18.786: Topics in Algebraic Number Theory

Quick information

On this site

• Syllabus
• Lecture calendar
• Computing notes (may be outdated)
• Email questionnaire (requested at the beginning of the semester)
• Virtual office hours (hints on homework and exam questions)

Assignments

• Problem Set 1 (due 2/18)
• Problem Set 2 (due 3/2)
• Problem Set 3 (due 3/9)
• Problem Set 4 (due 3/16)
• Problem Set 5 (due 3/23)
• Problem Set 6 (due 4/6)
• Detachable midterm (part in-class, part due 4/13)
• Problem Set 7 (due 4/13)
• Problem Set 8 (due 4/20)
• Problem Set 9 (due 4/27)
• Problem Set 10 (due 5/4)
• Take-home final (due 5/18)

Corrections

• PS 1: in problem 1, the bound "|r| < |f|" should be "|r| < |g|"; in problem 5, (p-1)/2 should be (p-1)/4; and in problem 6, 121 should be 301.
• PS 2: problem 2 is actually two problems run together by mistake (call them 2a and 2b); in the second one, assume further that R is a domain. Hint on problem 6: suppose that R has a maximal ideal M of height greater than 1, and then construct an M-primary ideal which is not a power of M.
• PS 4: problem 8 might become easier after we do completions; if you want to postpone it until then, go ahead. Correction on that problem: R_2 should be finite, not just integral, over R_1; but you probably figured that's what I meant!
• PS 5: 7(d) is incorrect as written; you should indeed get S_4 as the answer to (c). To get a correct version of (d), replace "3-torsion" by "5-torsion" in (a). Also, in 7(e), the prime 2 should be replaced by 3 (or by 5, if you changed (d)).
• PS 6: in problem 5, take the splitting field of the polynomial P rather than the field generated by a single root (or take Q[sqrt{D}] and adjoin a root of P to that; the two formulations are equivalent). In problem 7, the definition of the different should say that Trace_{L/K}(xy) is in o_K, not equal to zero.
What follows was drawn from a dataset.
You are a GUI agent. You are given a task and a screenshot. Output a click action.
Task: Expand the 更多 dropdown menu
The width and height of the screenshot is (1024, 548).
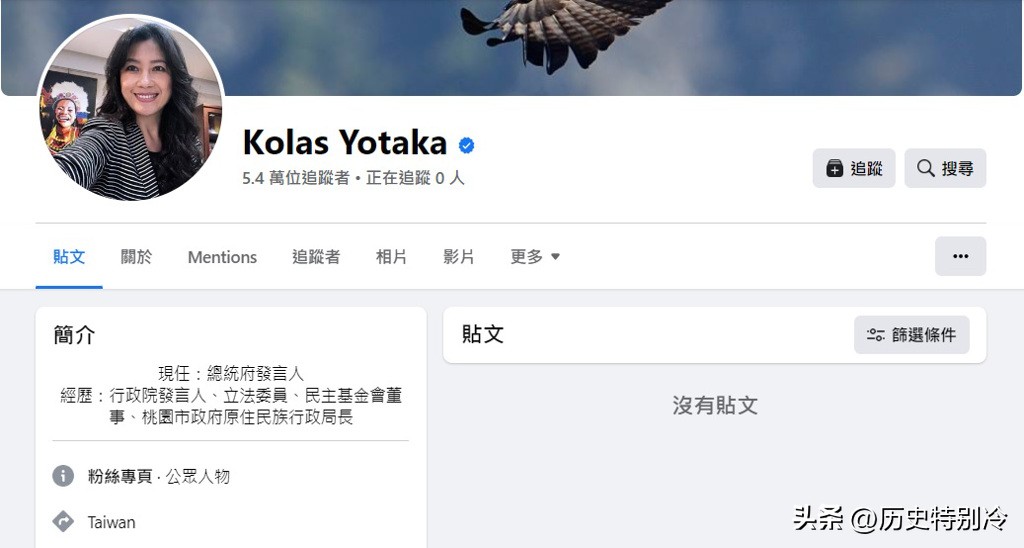(535, 257)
Clarification: in problem 3, the multiplicative set "generated by S" consists of elements which generate ideals whose prime factors all belong to S.
• PS 7: in 1(a), both occurrences of x + zeta^i * p should be x + zeta^i y. In 1(b), the minus sign should be a plus sign.
• PS 8: in 9(d), the second sentence means to say "Suppose that the number of faces of R with one vertex in A and one in B is odd." And "faces" is what Monsky uses to describe what you might prefer to call "edges".
• PS 9: in problem 8, I gave the wrong topology. The topology should be the one with a basis given by a product of open sets, one in each K_v, with all but finitely many equal to the ring of integers in K_v. Also, problem 4 is not quite correct at stated. It's fine if the polynomial has distinct roots; otherwise, the roots might only lie in an extension of K.
• PS 10: in problem 1(c), the map is to U_i/U_{i+1}, not U_{i+1}/U_{i+2}. In problem 3(a), assume that the action is faithful (that is, the group is a subgroup of the symmetric group on the things being moved). In problem 4(d), K/Q is supposed to be abelian, not just Galois (sorry). In problem 5, the containment should be in Q_p(zeta_{p^{e_p} m}) for some m coprime to p (the m is missing on the original). In problem 7b, "Galois" should be "Galois and abelian".
• PS 11: in problem 2(b), 5^i should be 2^i and the sum runs to i=4 rather than i=5; in problem 3, there was an alpha that should have been an alpha_j; in problem 7, I forgot to specify that n = deg(P) and that n is prime (though not necessarily equal to p); in problem 11, t^p should be t^(-p).